Please note: This seminar will take place in DC 1304.
Jianbo Shi, Professor
Computer and Information Science, University of Pennsylvania
Today’s AI vision systems are like voracious readers, memorizing an astonishing range of information and patterns. Yet behind this impressive ability, the inner workings of AI technology often remain mysterious. Most existing approaches to improving AI models rely on clever computational techniques or trial-and-error observations, which offer limited scientific understanding.
We propose a more scientific approach to understanding knowledge representation and reasoning within AI vision systems by probing how these models encode visual information. Using fMRI brain-encoding data together with a prediction model, we analyze how deep neural networks process information, taking human brain regions as a guiding reference. Our results show that training methods tend to lead to one of two outcomes: models either learn hierarchically, building from simple concepts to more complex ones in a way similar to the human brain (which we call looking), or they rely on brute-force memorization (checking). This distinction helps explain why, depending on the model, fine-tuning techniques can be less effective than previously assumed, particularly when hierarchical reasoning is missing.
Reasoning and creativity are closely linked, since creativity provides a practical test of whether AI vision systems are checking or looking. To produce something creative, a model must look for meaningful and interesting patterns rather than simply check for common themes. Using the playful Totally-Look-Alike dataset, we measure creativity in latent space and further quantify it by comparing AI models such as ChatGPT and Gemini head-to-head with our own model.
Bio: Jianbo Shi is a Professor of Computer and Information Science at the University of Pennsylvania. He studied Computer Science and Mathematics as an undergraduate at Cornell University where he received his B.A. degrees. He received his Ph.D. degree in Computer Science from University of California at Berkeley. He was a research faculty member at The Robotics Institute at Carnegie Mellon University before joining the faculty of the University of Pennsylvania.

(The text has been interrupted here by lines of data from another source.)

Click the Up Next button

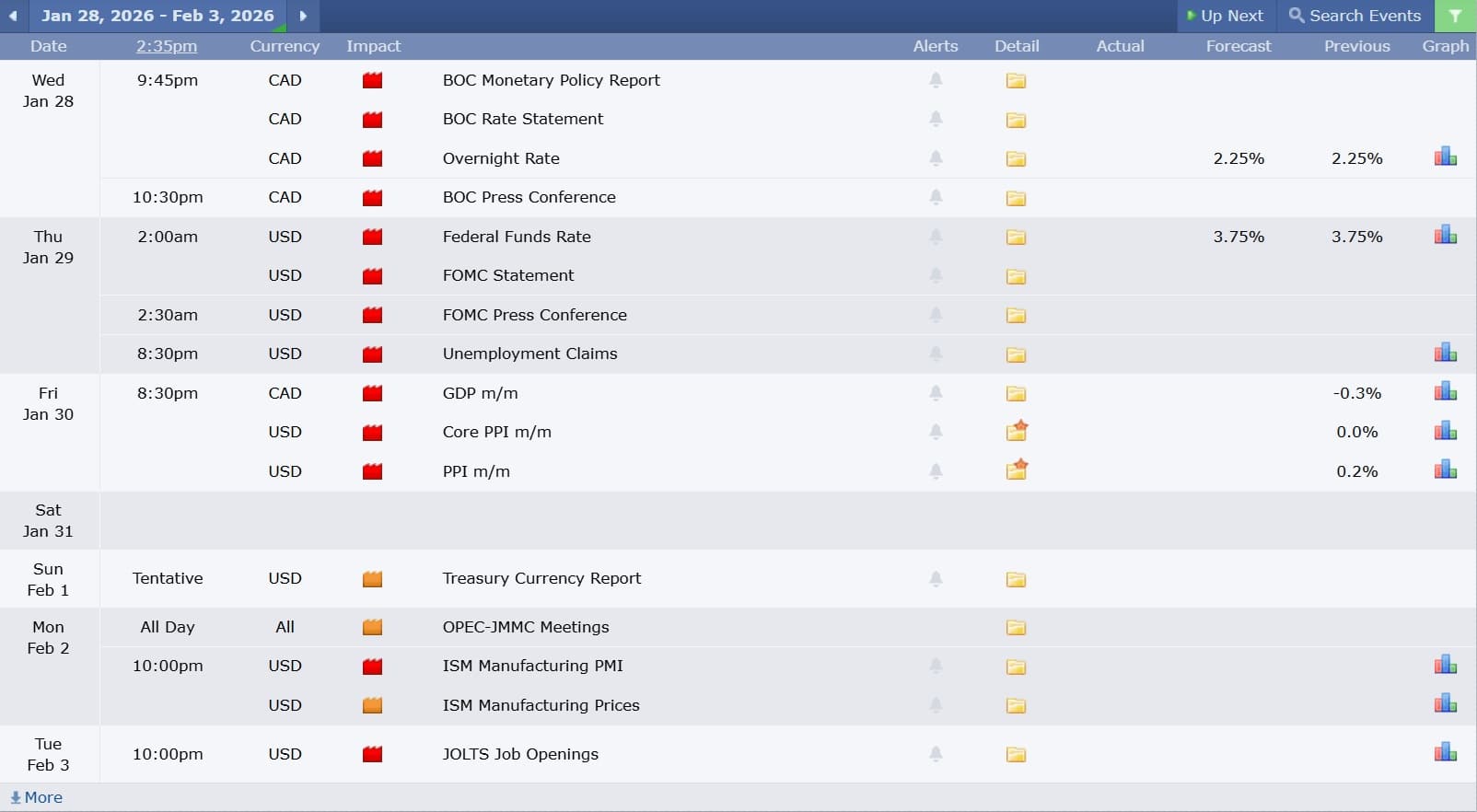tap(1225, 16)
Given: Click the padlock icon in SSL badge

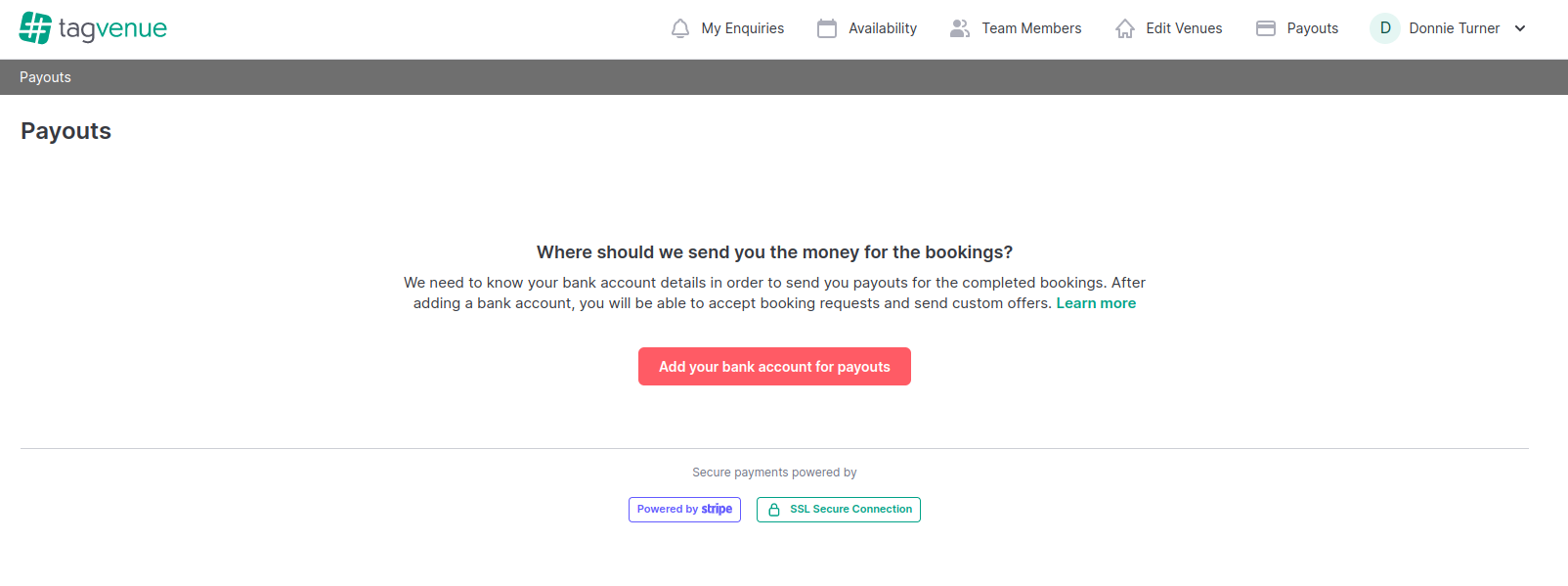Looking at the screenshot, I should point(774,510).
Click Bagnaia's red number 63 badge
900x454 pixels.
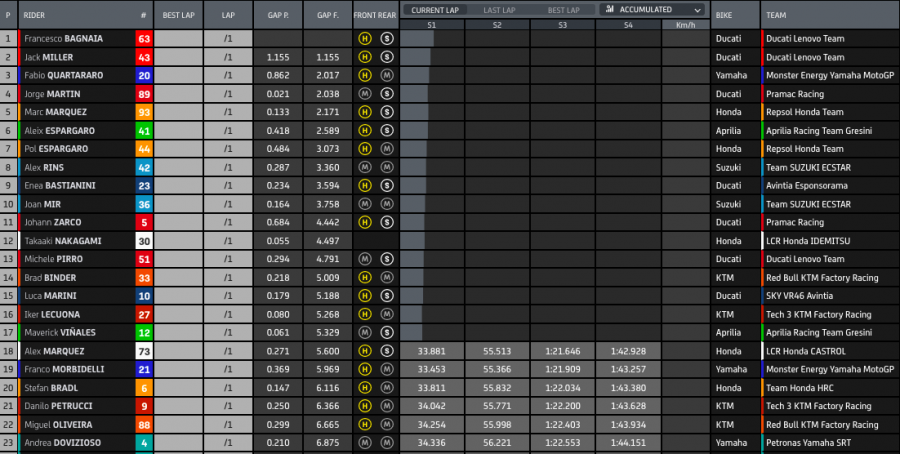[144, 39]
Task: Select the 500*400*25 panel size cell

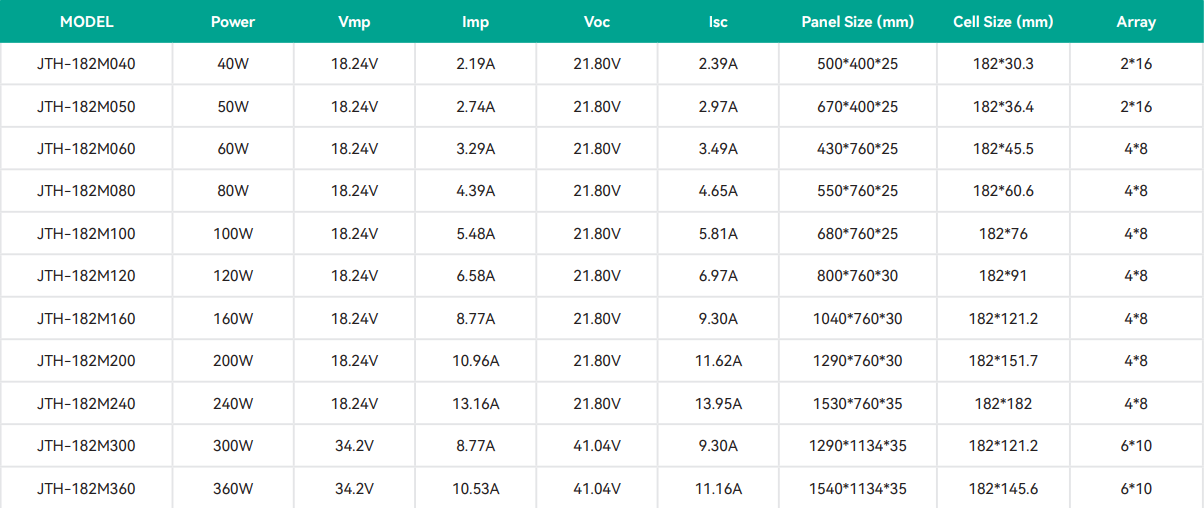Action: point(857,64)
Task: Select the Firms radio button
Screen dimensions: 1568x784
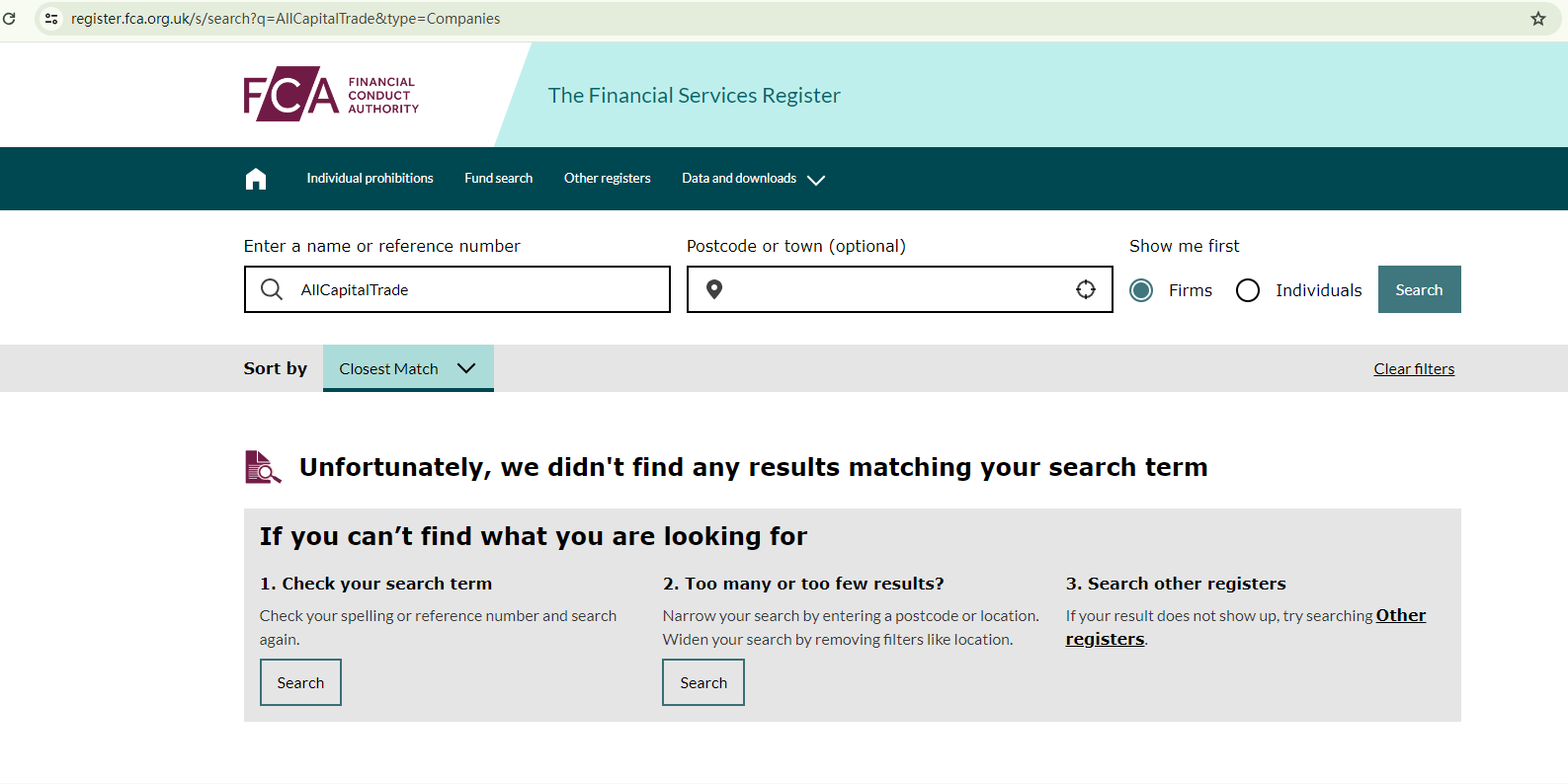Action: tap(1141, 290)
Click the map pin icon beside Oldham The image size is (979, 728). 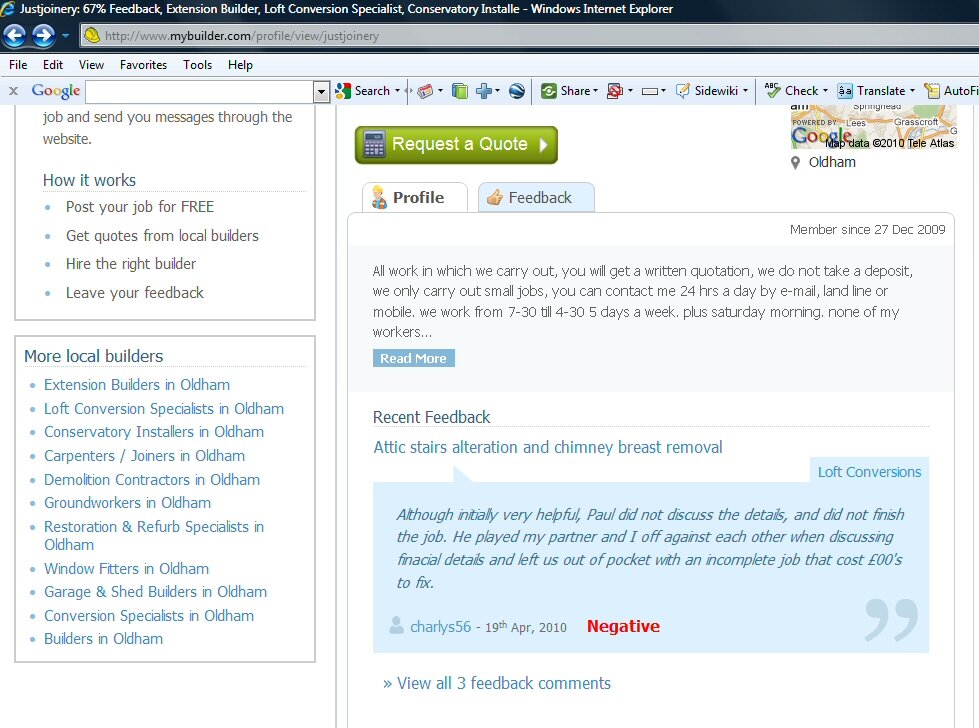796,163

He has made fundamental contributions to computer vision and machine learning on image segmentation, motion tracking, and data clustering. He was awarded for IEEE Longuet-Higgins Prize for ‘Fundamental contributions in Computer Vision.’ His long-term interests center around a broader area of machine intelligence, he wishes to develop a “visual thinking” module that allows computers not only to understand the environment around, but also to achieve cognitive abilities such as machine memory and learning.